___ Study material

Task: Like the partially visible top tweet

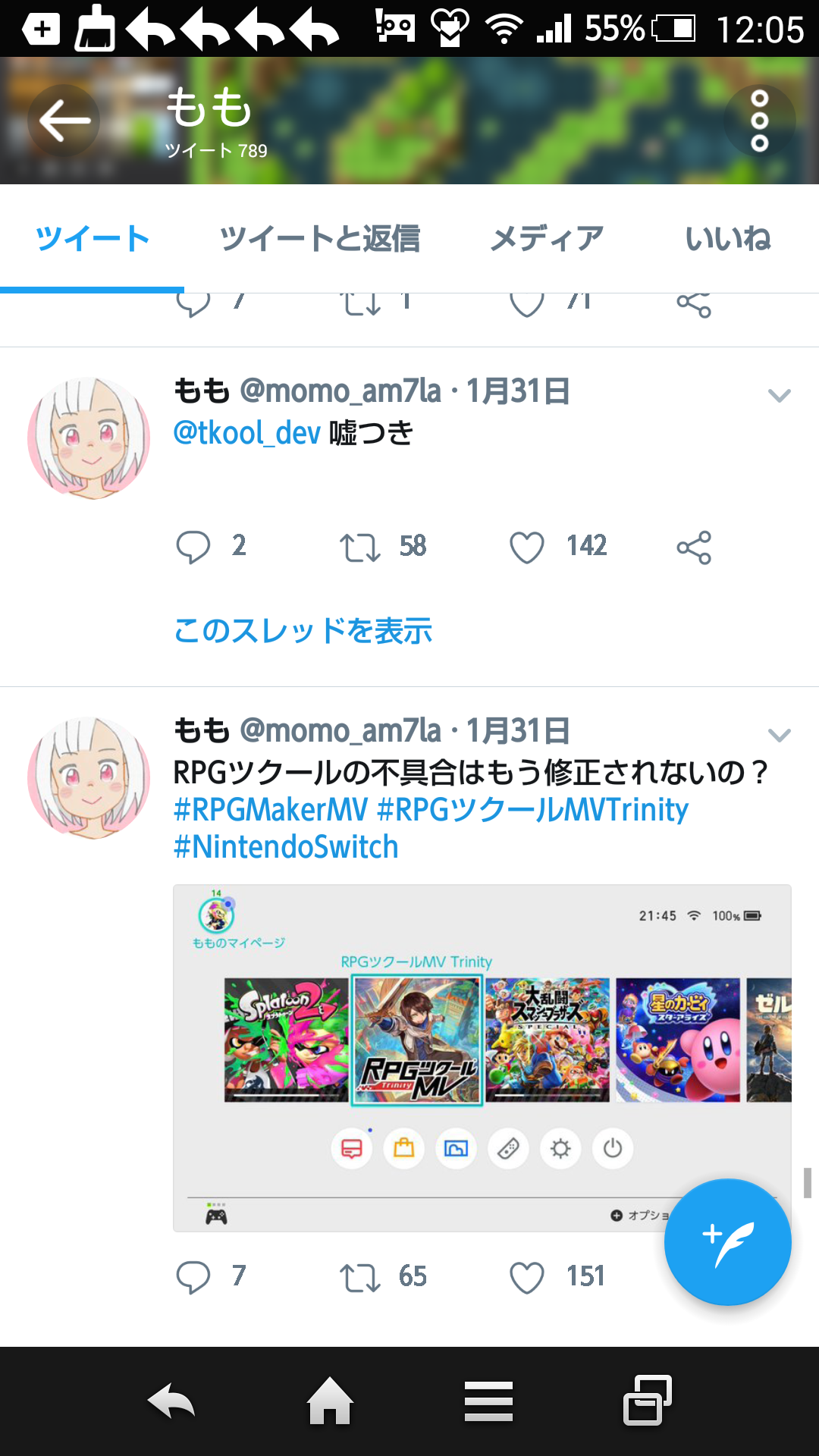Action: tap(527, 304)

______
___ Study material

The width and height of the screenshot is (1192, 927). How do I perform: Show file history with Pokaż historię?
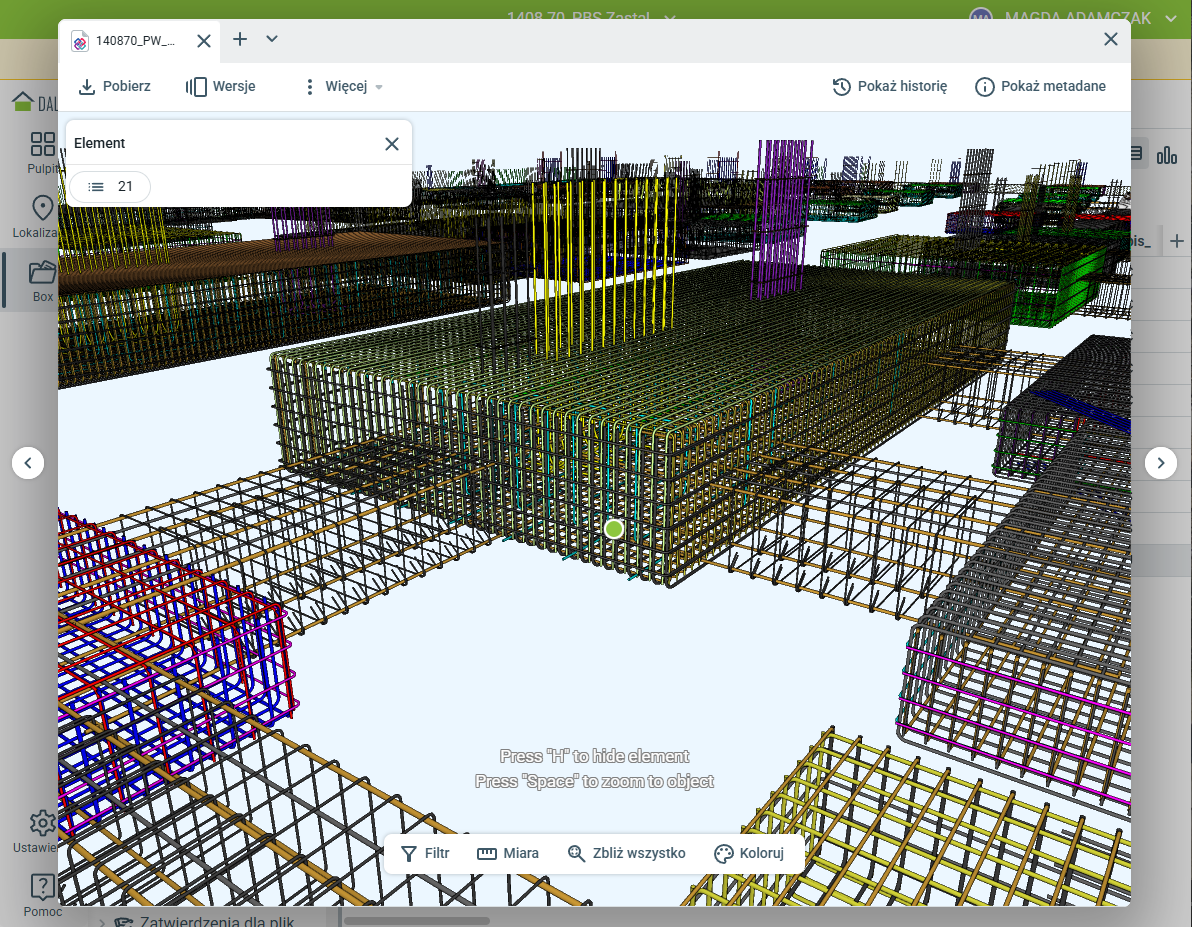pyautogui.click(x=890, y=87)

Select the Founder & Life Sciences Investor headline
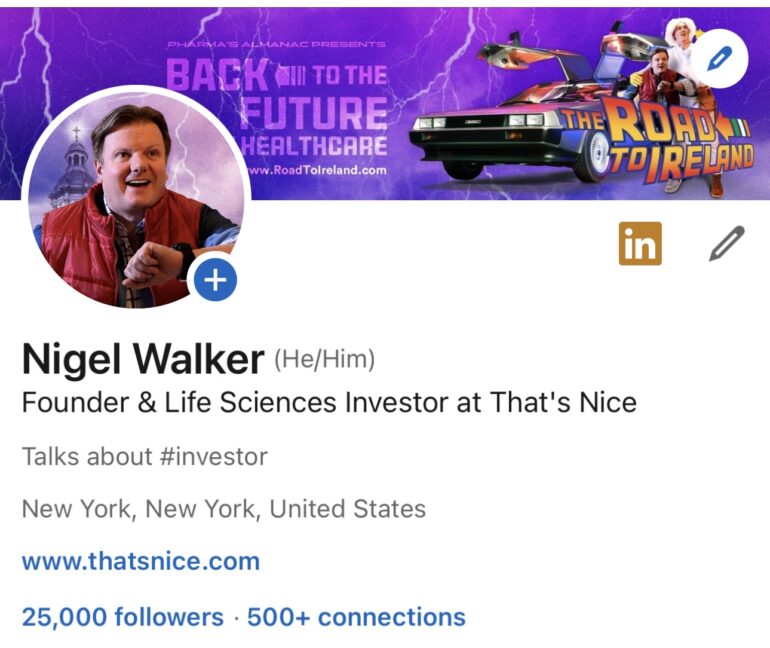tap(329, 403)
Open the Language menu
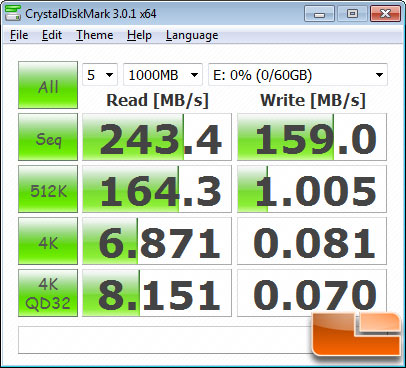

______
___ Study material

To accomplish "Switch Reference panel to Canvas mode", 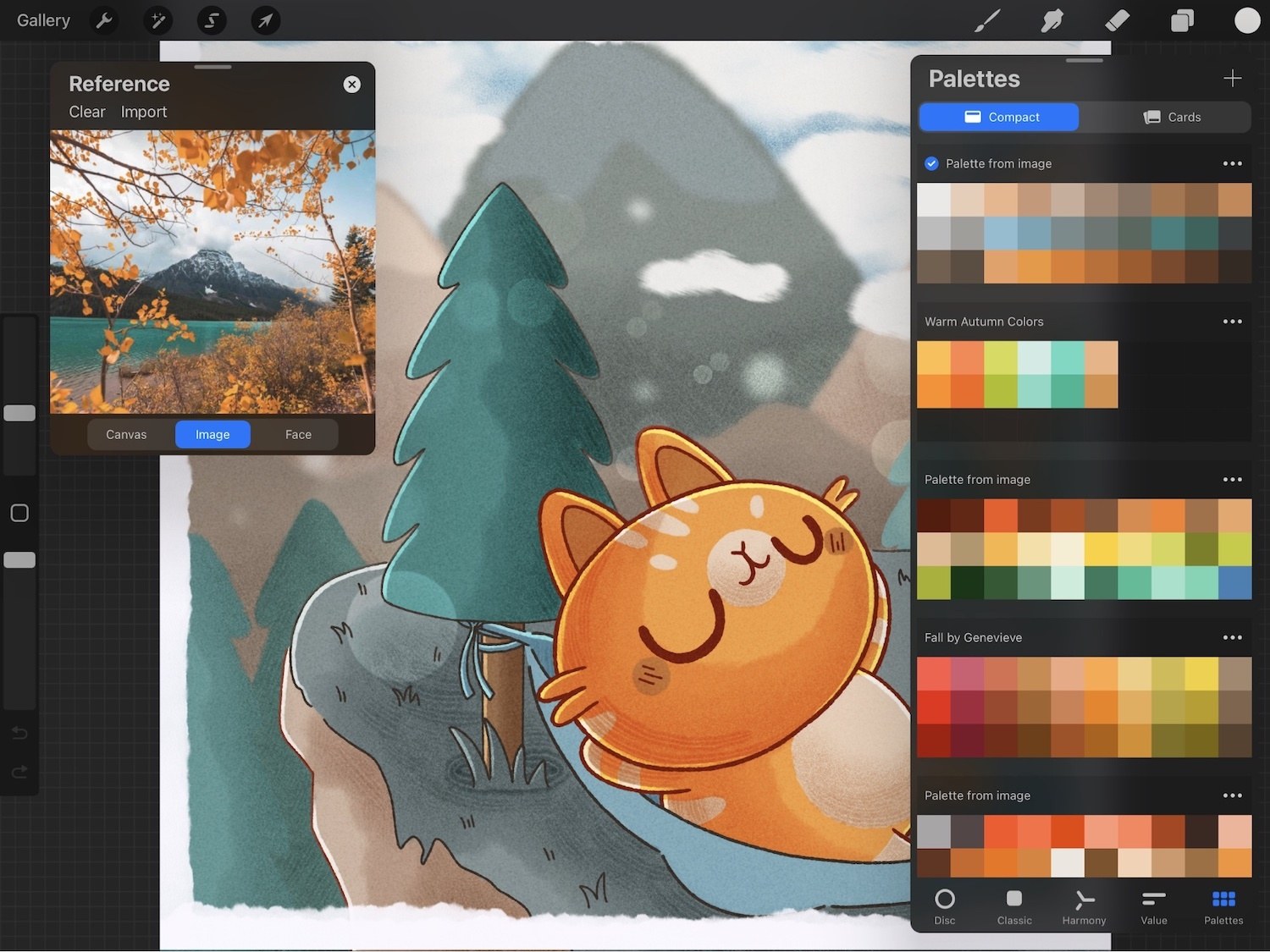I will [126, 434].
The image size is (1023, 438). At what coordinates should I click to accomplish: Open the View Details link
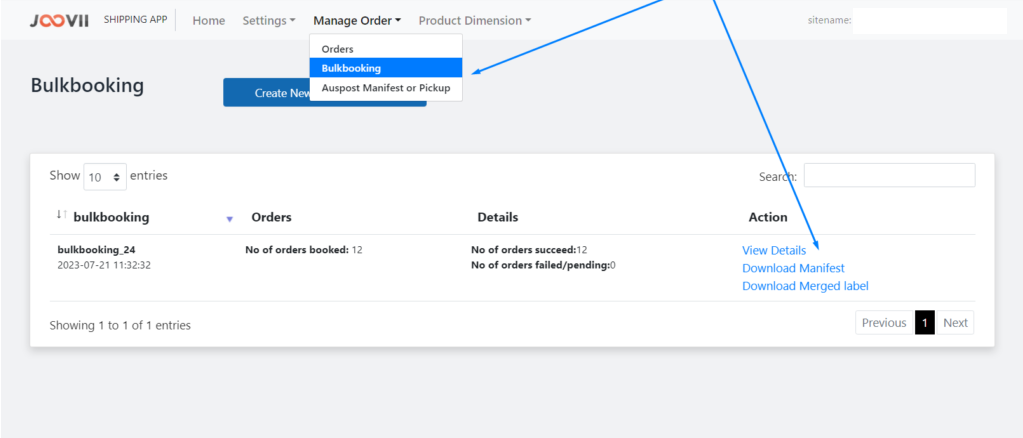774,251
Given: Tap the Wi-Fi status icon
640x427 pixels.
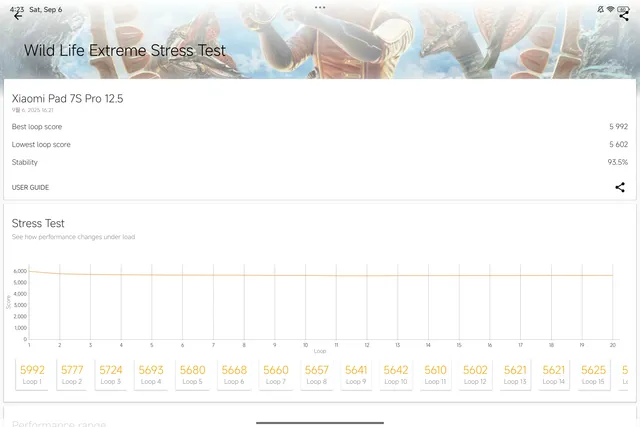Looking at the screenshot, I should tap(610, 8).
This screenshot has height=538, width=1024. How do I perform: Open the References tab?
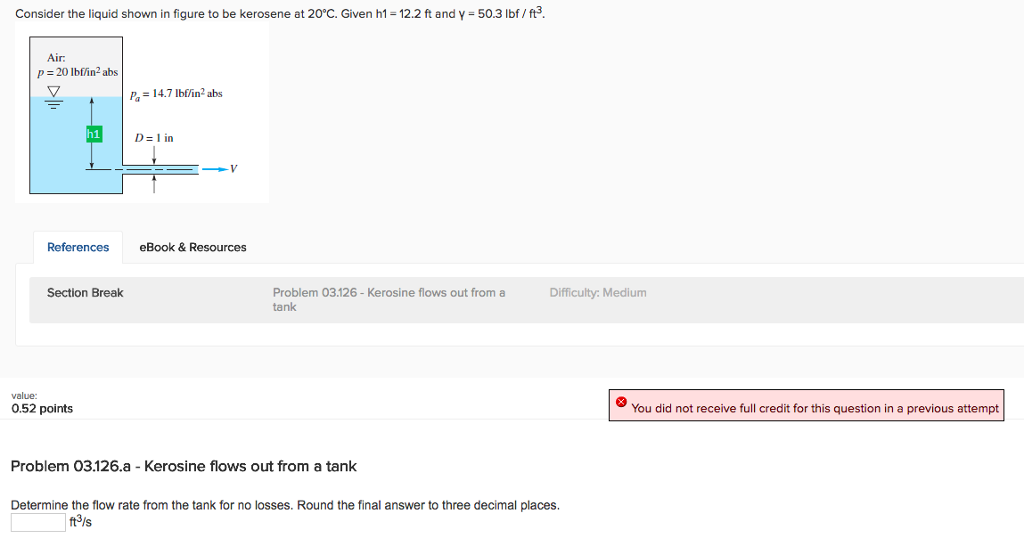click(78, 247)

______

__What you have to do__: Give again the stretch of lines above from the one with "Select the Founder" through the one with "Open the Language menu", both ends kept, and copy no pictures.

__Solution to the problem__:
Select the Founder & Life Sciences Investor headline
tap(329, 403)
Open the Language menu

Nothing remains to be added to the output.